Why is there water in stoups by the door and in a bowl in the back of the church?
Water is a central sign for Christians. The waters of baptism mark the death to self and the rising to new life in Christ Jesus.
In addition to this most central role of water in the life of the Church, it is also used in blessings, exorcisms, burials and other rites (or services).
Many churches place this blessed water which has been blessed by the priest into 'stoups' or small vessels attached to the wall and a font or bowl. The stoups are located at each entrance, whereas the font is in the back of the church.

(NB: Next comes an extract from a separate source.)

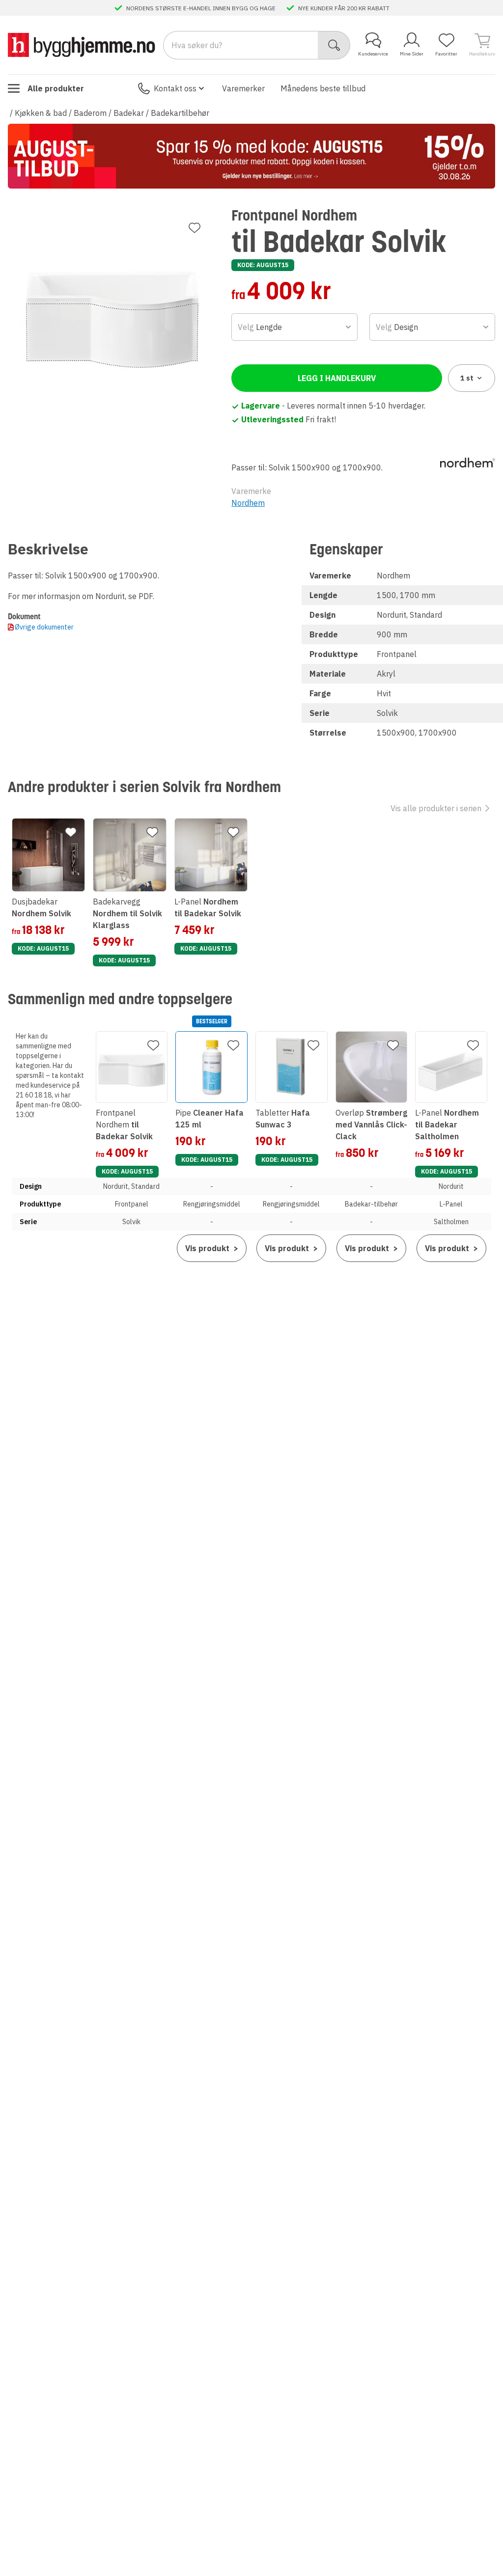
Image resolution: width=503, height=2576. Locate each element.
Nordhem (248, 503)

In his book, The Liturgy Explained, Thomas Howard makes an important point, " As with all sacraments and sacramentals, there is no question of magic here: rather, this humble, physical element is seen as a sign and bearer to us of that grace which came to us so modestly, and so very physically, in all the events of the Gospel."
The blessed water at these locations serves to remind all believers of their own baptism as they enter. Not only does it call to mind the moment they went from life before Christ (B.C) to life in Christ (A.D.) in their own lives, but also that life in Christ is a journey.

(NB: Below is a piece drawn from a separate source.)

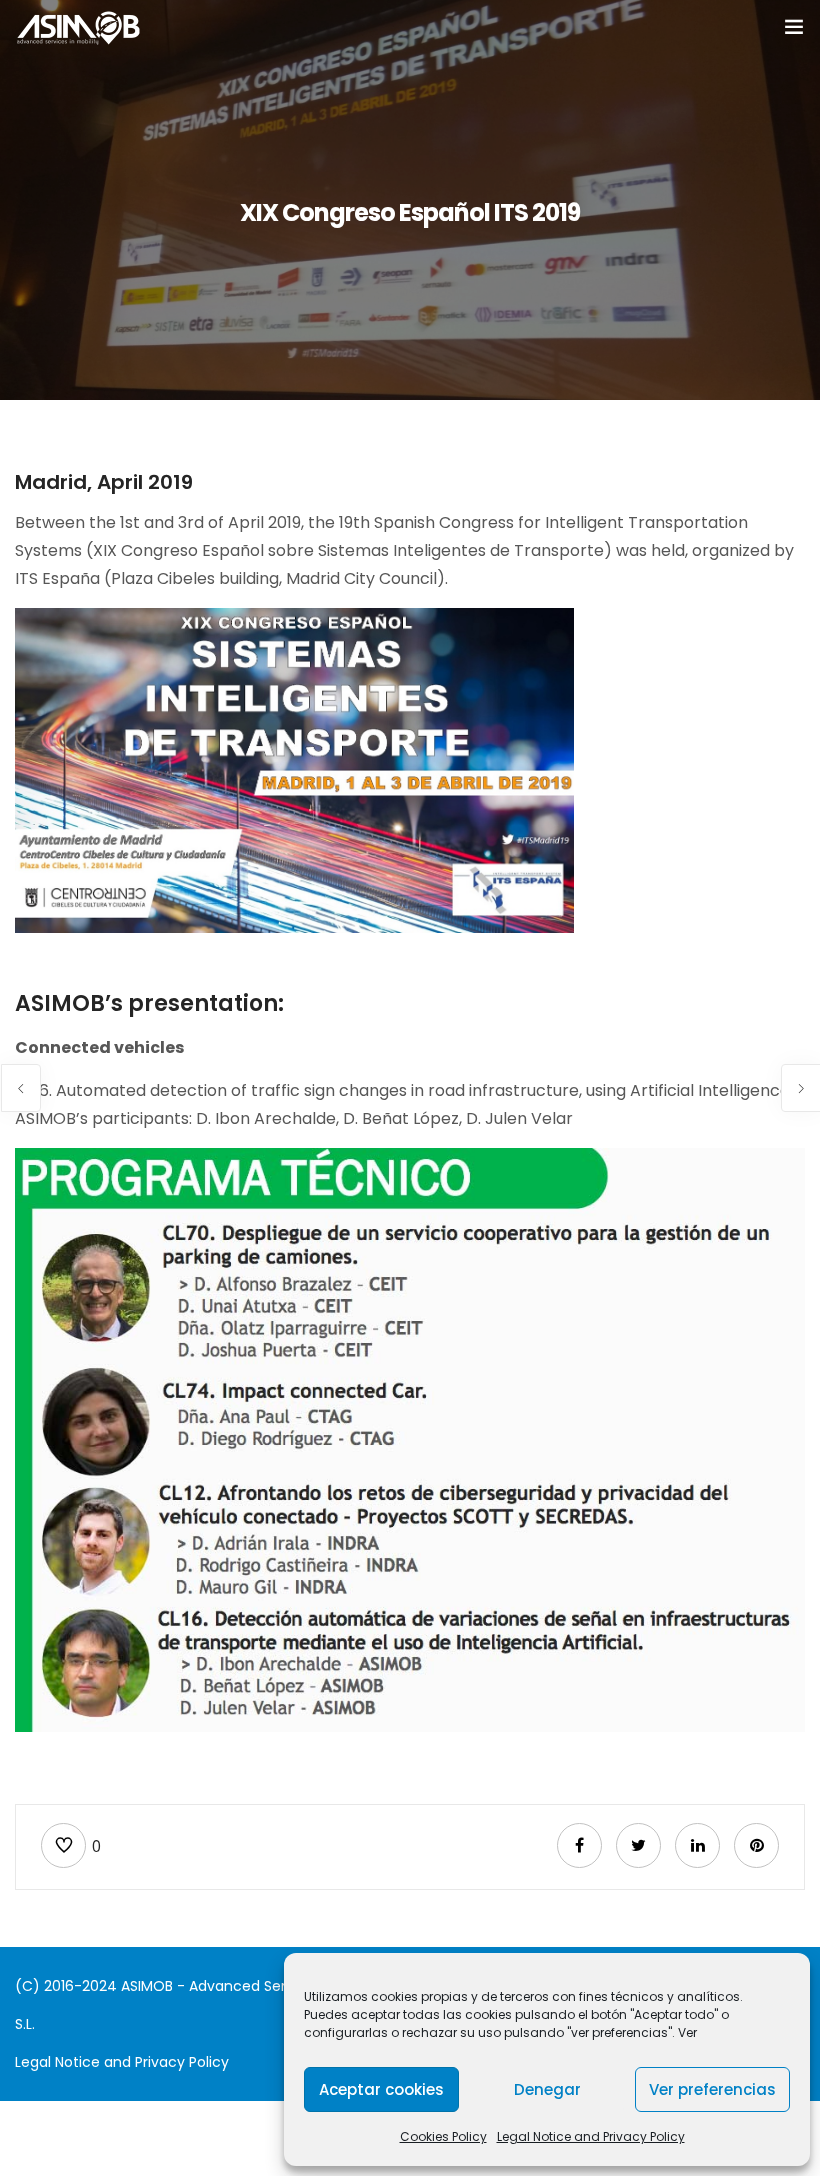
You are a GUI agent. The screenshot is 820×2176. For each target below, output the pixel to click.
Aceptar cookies (381, 2089)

Growth in the likeness of our Lord is made through each decision, use of time, and willful acts to know and follow Him more intentionally. The blessed water that greets them as they enter the church reminds them of this fact.
Many choose to recall the moment new life began, and their call to holiness of life by dipping their hand into the water and making the sign of the cross over themselves. The outward sign calls to mind the inward grace received at baptism, which is at work in us daily as we surrender and draw near to our Lord Jesus Christ.